Entertainment

Entertainment sucks. I don’t know how I got so cynical in the past few years, but recently I’ve started to notice how bad everything is. Every time I open YouTube expecting to find something interesting or worthwhile, it’s usually videos that I care little for, shorts I care even less for, and I’m left with a hunger unsatiated, starving for more. Maybe I’ll find something educational which is the only thing of value YouTube provides me. However, I only stumble upon that after hours of wasted time.

I’m exaggerating about all of entertainment being bad. I find myself wondering why I’m sacrificing my delicate half hour after waking up and before bed. I know I’m not alone in the sentiment to remove this unnecessary aspect of life from our lives. And that’s not the only entertainment I consume in my life.

I have an app called “Manga Reader” to read manga. Every time I stumble upon a new series, It’s never new. It’s the same as something I read before. There’s a reason why tropes are a thing. They’re incredibly easy to write and it keeps working. Or else I wouldn’t read the ‘new’ stuff. The perfect example is the genre of ‘Isekai’ where someone dies, awakes in a magical world with the same medieval setting, meets a cast of cliched characters, and becomes powerful. To come up with something original, a truly original isekai, an author made the main character of his new series love vending machines, and turned him into a vending machine after he died, all in a magical world! Why does this exist? Why am I caught up?!

Oh my god! It’s super cringe describing it because it is! Yet, this is what I fall for, I keep up with, I waste my time on, I will continue to waste my time on, I will keep up with for the rest of my life, and I will fall for these stupid ideas again.

“It’s because you never want to read anything new” one might say. My response: That’s not the issue. Even if all I want to read is rom-coms and stupid students stumbling for each other or an underdog story of a useless person becoming powerful, I want some originality between ‘It’s a love triangle!’ and ‘but this time, he’s a vending machine.’ If I read something new or unique, or the ‘best manga of all time,’ I wonder, is this the best of human creativity? These authors are incredibly talented. Much more than me. These artists are incredibly talented. Much more than me. But is this it? Yes, I had a good time reading it, it might have caused me to reflect or forget and assist in my escapism, but is this all entertainment has to offer me?

My expectations of entertainment have changed over the years, and maybe that’s why I refer to myself as more cynical than before.

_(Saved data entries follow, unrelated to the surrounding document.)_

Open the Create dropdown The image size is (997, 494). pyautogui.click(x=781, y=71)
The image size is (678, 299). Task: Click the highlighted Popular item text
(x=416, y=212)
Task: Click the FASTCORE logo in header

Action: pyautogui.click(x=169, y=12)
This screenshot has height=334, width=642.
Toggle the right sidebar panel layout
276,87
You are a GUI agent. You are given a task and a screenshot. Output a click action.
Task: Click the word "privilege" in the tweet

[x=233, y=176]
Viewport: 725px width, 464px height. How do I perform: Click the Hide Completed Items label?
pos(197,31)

For me, entertainment has always been videos, anime, manga, and games. My side tangent focused on one part of my main sources of entertainment. But I notice my desire to want entertainment slowly go away. Yet, at the same time, I again, keep falling for it like a toxic relationship, infatuated with a toxic lover I want to get away from.

Just a few days ago, I discovered another romance manga where both characters are exceedingly stupid, and I read it for an hour until I was caught up. There’s nothing interesting or new in those pages. A few weeks ago, I watched four episodes of Dr. Stone’s newest season and found myself wondering ‘what made me love Dr. Stone so much a year ago?’ Is the new season bad or is my perception of value different?

Am I the only one who feels this way? Why are my friends so invested in Elden Ring, a game I loved and played, but playing it again months later, I love less now? I only play video games nowadays to have ‘something to do’ or hang out with my friends. I want entertainment to be something I actively enjoy, like hanging out with friends. I hate resorting to entertainment to have ‘something to do.’ That’s why entertainment sucks. But I’ll keep falling for it.